- Document your financial goals with the entire family.
Including everyone in the goal setting process makes it more likely that you will have cooperation towards reaching your goals. Planning a Disney cruise? Let your kids know it is on the list and you are saving for it. It also gives you something to use when they are begging for a toy they don’t need. “We could buy this or we could put it in our Disney fund.”
- Update your balance sheet.
Reviewing your current investments and debts each year is a great way to stay on top of everything. It makes it harder to forget about that small 401(k) you left at your old job or to ignore the GAP credit card balance that doesn’t seem to be going away. Include your life insurance policies in the inventory to make sure you have them accounted for and start identifying room for improvement. Make sure you are prepared for emergencies or any big upcoming purchases such as a new car that can actually fit two car seats comfortably.
- Update your spending plan for the New Year.
What worked last year? What didn’t? Review your previous year’s spending and agree on where you can make adjustments. Try increasing your savings by a small amount and increasing the payments you are making towards paying down debt. Even an extra $1,000 / year ($83 / month) will make a difference.
- Review all of your insurance policies in detail with your provider or broker.
Our lives are always changing and things we don’t think are a big deal could require a change to your policies. Did you start employing a housekeeper? Inherit some jewelry? Your provider can usually provide a checklist for you to complete so they can see if any changes need to be made.
- Make sure your Estate Planning Documents are up to date.
Review your current estate planning documents to see if there need to be any updates. If you don’t have any estate planning documents yet, meet with an Estate Planning attorney to start the process.

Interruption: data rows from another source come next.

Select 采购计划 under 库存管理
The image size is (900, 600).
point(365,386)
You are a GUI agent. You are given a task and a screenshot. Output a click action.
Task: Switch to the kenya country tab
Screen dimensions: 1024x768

Everyone needs some level of estate planning, even if it is just a few basic documents. Don’t think that just because you don’t have children this doesn’t apply to you.
Review your credit report at least once a year to spot any bogus charges. This is a great way to spot identify theft as well as to make sure that you are not left unaware of any bills listed as outstanding. Medical bills are notorious for popping up unexpectedly. See NYTimes article.
Be thankful for what you accomplished in 2012 and get motivated to make financial progress this coming year. If you feel overwhelmed and it is keeping you from getting started, meet with a financial planner who can help you develop a plan that you can be excited about.